Merrill Lynch analyst Sam Brothwell called the ruling a “key development that should move the stock.” He estimated that the 20-acre well spacing could add between 500 Bcfe and 1 Tcfe of gas reserves, potentially nearly doubling the company’s reserve base of 1.1 Tcf.

“We believe this development may send a positive signal about the company’s ability to extend its drilling program year-round, which would enable STR to develop its reserves more quickly,” Brothwell added. The Bureau of Land Management is expected to make a decision this fall on whether to allow year-round drilling. Drilling currently is restricted for environmental reasons. “This would be another key catalyst,” said Brothwell.

“We spoke with the company [Tuesday] and drilling began on the 20,000 foot test well at Pinedale last week. Success here would further add to reserves and would be a third key catalyst. Given the depth, we wouldn’t expect to know anything on this front for several months.”

Brothwell set a 12-month stock price target on Questar at $45/share, up from his previous prediction of $40/share. He also reiterated a “Buy” opinion on the stock. STR shares rose 4% Wednesday following the announcement to $40.70 and basically held at that level the rest of the week.

However, analysts at UBS had a more cautious reaction to the news. “The decision by the Wyoming Oil and Gas Conservation Commission will have no affect on earnings and cash flows and therefore no change to our target price,” said UBS analyst Phillip Salles.

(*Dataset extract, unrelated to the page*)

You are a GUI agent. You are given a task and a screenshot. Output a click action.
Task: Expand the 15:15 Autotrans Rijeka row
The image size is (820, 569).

“The only result of today’s announcement is that STR will be able to book from the 20-acre spaced wells an additional 124 proved undeveloped locations, increasing reserves by an estimated 250 Bcfe (6.0 Bcfe per well, 62% working interest),” said Salles.

“The key decision that will change our production and earnings forecast is whether the Bureau of Land Management (BLM) will allow STR to drill year-round,” he said, noting that the company has a narrow drilling window (May through November) in the Pinedale area and year-round drilling would cut 10 years off of development time.

“We estimate that year-round drilling would add at least $0.10 – $0.15 to 2005 earnings per share (based on gross production of 1.2 Bcfe per well and 45 wells per year),” said Salles. UBS is maintaining its target price on STR shares of $38.